A few years ago I sat in an auditorium with several hundred other men as we listened intently to George Durrant motivate us to be better fathers. I’ll always remember what happened when we were asked if there were any questions.
A middle-aged working class man with muscles and a mustache gathered courage to speak and then stood up and emotionally asked, “What you say sounds great in the ideal world. But what do you expect me to do when I have nine kids and a wife to feed and I have to work 14 hours a day at two jobs just to keep body and soul together?”
He went on to list many additional reasons why his job situation made it so he just didn’t have the time nor energy to be the unhurried, sensitive and playful Dad being described to the group. He glared at Dr. Durrant as he concluded with the terse question, “So, what do you expect me to do?”
Dr. Durrant took a deep breath, paused, and then with emotion in his voice replied simply, “I would think that your wife and children would expect you to do your best. My friend, just do your best.”
As a work and family researcher I’ve taken the opportunity to ask many men and women, in less than ideal circumstances, how they “do their best” to harmonize the demands of the workplace with the needs of their home. Here is a smattering of what I’ve learned from a few of them.
One man’s livelihood required him to accept an assignment where he would be out of town frequently. He did his best by purchasing a speaker phone for his home. Every night and morning he literally calls his household to family prayer. They feel closer as a family by maintaining this tradition, even if they are kneeling together, 2500 miles apart.
A mother was concerned that her young teenagers were home after school without anyone to monitor their activities between 3:30 p.m. and 5:30 p.m. each day. She did her best by taking advantage of her employer’s telecommuting program. She would work in the office until 3:00 p.m. and then finish out the day working on her laptop at home. By working at home she could monitor her adolescents’ activities.
Another father is a nationally recognized motivational speaker who gave more than 200 speeches around the world last year. He does his best by transacting all of his business on his laptop while on the plane. That way when he’s at home he can focus exclusively on his family. He has also installed video conferencing capability on his laptop. He talks face-to-face to each of his children and his wife at least twice each day. In addition he has millions of frequent flyer miles so takes his wife and children with him to exciting places several weeks each year.
A female manager colleague is a rising star in a major corporation. She wants to be a real mother to her two children. She did her best by approaching her management and requested a part-time work schedule. The request was granted and she now manages with great focus and urgency from 9:00 a.m. to 2:00 p.m. each day and then goes home to spend the rest of the afternoon and evening being a mother to her children and a wife to her husband.
An executive who works long hours does his best by prominently displaying a portrait of his wife and seven children in his office. When he meets with a client his small talk often revolves around family members. He uses family metaphors to motivate his sales force. He says it keeps his own family fresh in his mind. When he unexpectedly has an extra moment, he calls home to chat with his wife and express his love.
A professor colleague of mine does his best by bringing his four-year old son to work with him on occasion.
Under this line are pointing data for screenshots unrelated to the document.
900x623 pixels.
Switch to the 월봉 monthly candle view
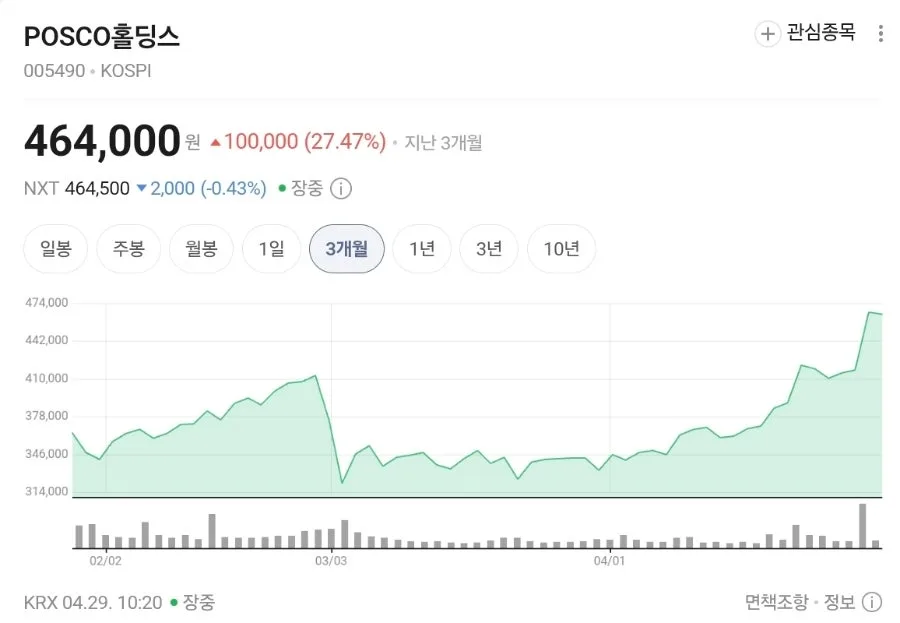(201, 249)
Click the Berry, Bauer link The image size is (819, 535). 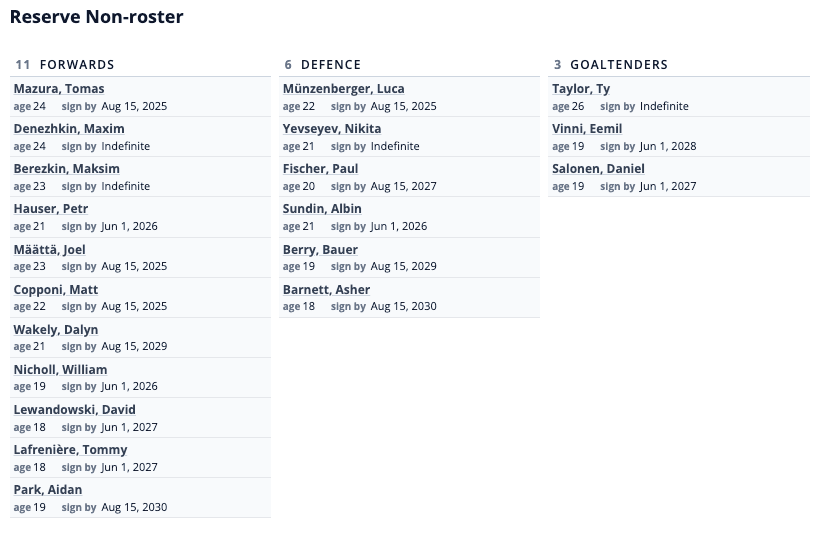tap(320, 250)
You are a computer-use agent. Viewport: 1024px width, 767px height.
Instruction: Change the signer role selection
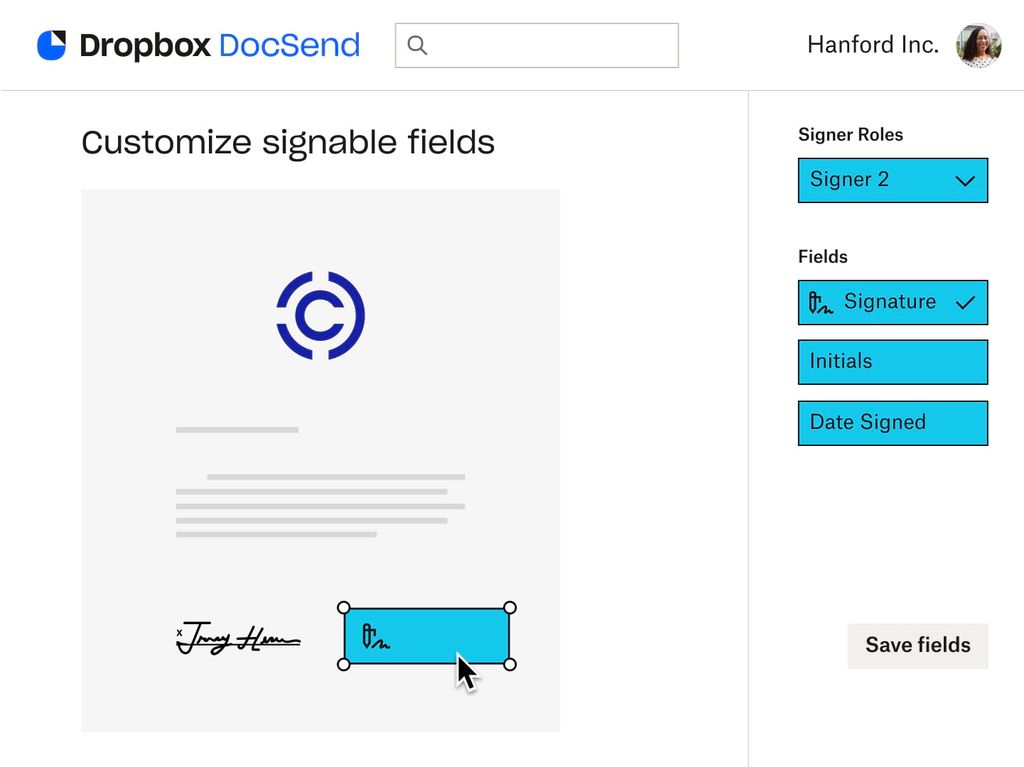click(x=892, y=180)
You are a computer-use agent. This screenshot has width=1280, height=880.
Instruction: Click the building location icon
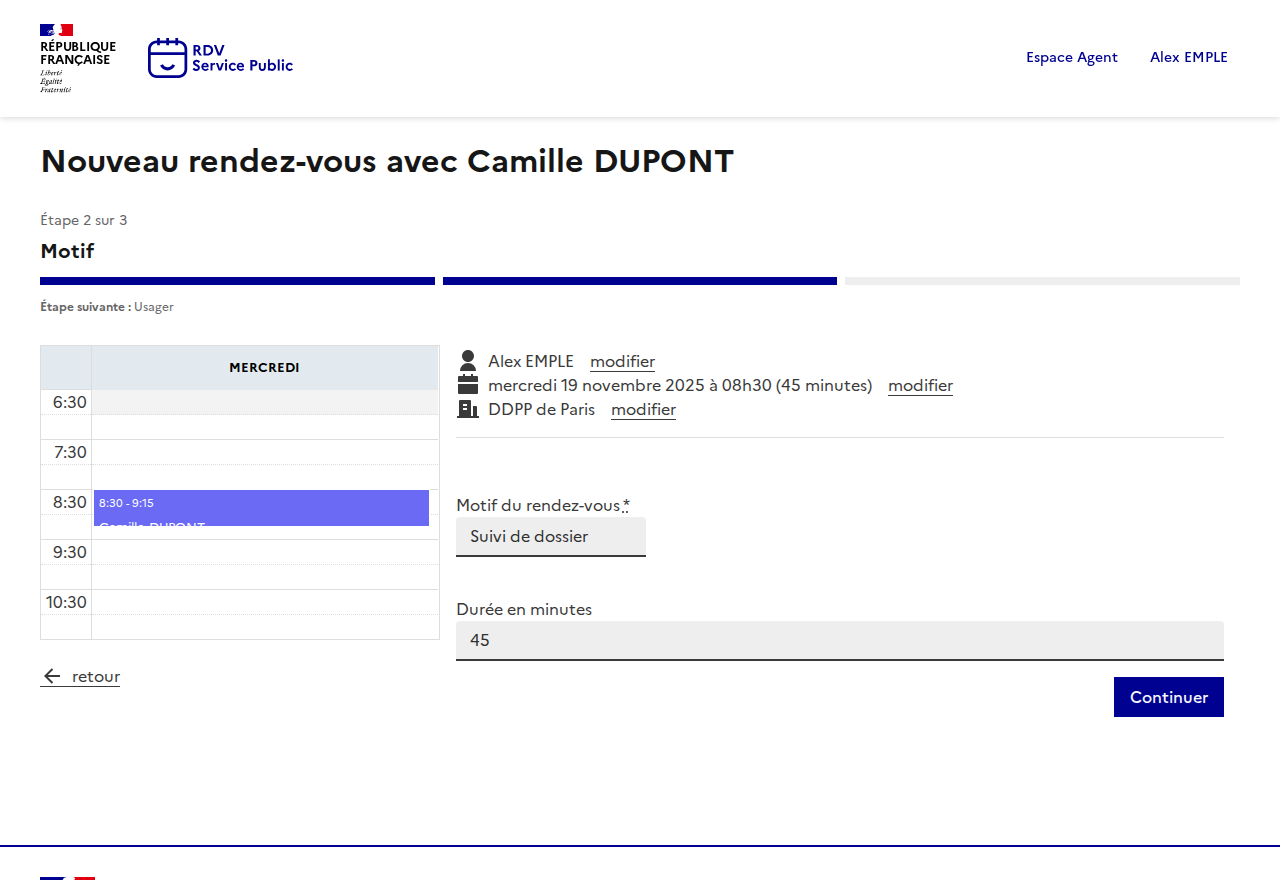pyautogui.click(x=467, y=409)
I can hear in the next office the exciting chattering of a young boy enthralled by being with his Dad in this place. This professor enlists his son’s support to do important work, like sorting the trash paper into the regular and recycle trash baskets. It is heart-warming to see this giant of a man being followed around everywhere by this charming little kid with thick glasses.
Many business travelers are allowed to save frequent flyer miles and use them to bring their spouse and or children on business trips. A friend did his best by turning a boring business trip to Armonk, New York into an exciting second honeymoon for him and his wife. They saw Broadway plays, ate at delectable restaurants, and renewed the excitement in their marriage.
While traveling on business, one mother did her best to keep on top of her elementary school-age children’s homework by using the hotel fax. Her children would fax their completed assignments, and she would review their progress over the phone. They also exchange handwritten notes, poetry, and pictures in this way.
Let me conclude with a personal example. A few years ago I found myself being drained by a 90-minute daily commute through heavy traffic. In the spirit of “doing my best” I decided to think outside the box and try something new.
I took a back road to work which was much less traveled but took about five minutes longer. Then I brought along a little handheld cassette, and started recording bedtime stories for my children. I could almost imagine them sitting in the back seat in their jammies. This made the time pass quickly and I would arrive at work and at home refreshed. The kids loved tapes and have listened to them many, many times over the years.
Well, it’s a challenge to be both a productive employee at work and at caring family member at home. It’s tough, but it’s surely worth it. Let’s do our best!